Identifies the stream as ADTG and sets global information.

HandlerOptions

27

Sets options for the stream reader.

ResultDescriptor

33

Provides information about the rowset, including column count and base table count.

ResultContext

Varies (134 in 2.0)

Identifies property settings on the rowset.

TableDescriptor

13 + len(TableName) + 2 * cKeyColumns

Contains information about each base table used by the rowset. Required for updating the rowset.

ColumnDescriptor

Varies

Contains information about each column in the rowset.

RowData

Varies

Provides actual row data.

Note

The layout of the ADTG stream format shows how much overhead is used in persisting the data of a rowset. It is not intended to help interrogate the stream.

Limitations and Caveats

  • Large data

    When the Persistence provider attempts to save large data ("large data" here is data that is 255 bytes and greater), it binds to the data by using OLE DB ByRef, rather than by using IStream to read the data piece by piece. Some data providers do not support this type of access. Therefore, persisting the rowset fails.

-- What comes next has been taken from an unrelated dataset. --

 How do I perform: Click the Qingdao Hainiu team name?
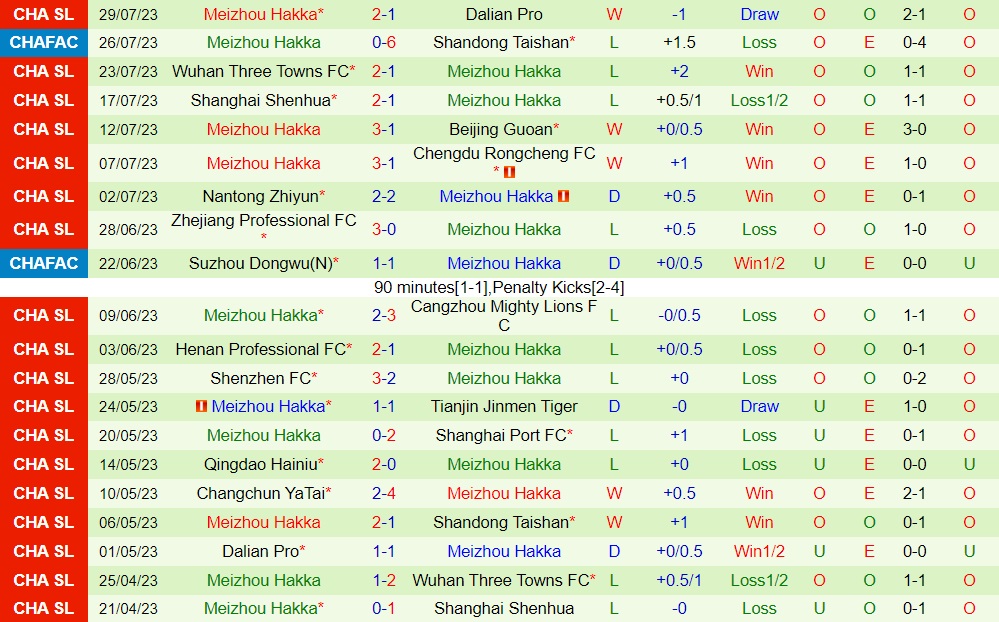(261, 465)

    The workaround is to load the rowset into the Client Cursor Engine and persist that rowset.

  • Hierarchies

    It is not possible to read the Persistence provider's hierarchical rowset directly through ADO. This is because the hierarchy is stored rowset by rowset, rather than row by row. Because the Persistence provider's rowset allows access to only a single row at a time, the child rows are never visible. Instead, the hierarchy should be read back into the provider that created the hierarchy; then it can present it to the consumer correctly.

  • Error Messages

    The Persistence provider does not have an associated resource DLL and therefore has no error messages.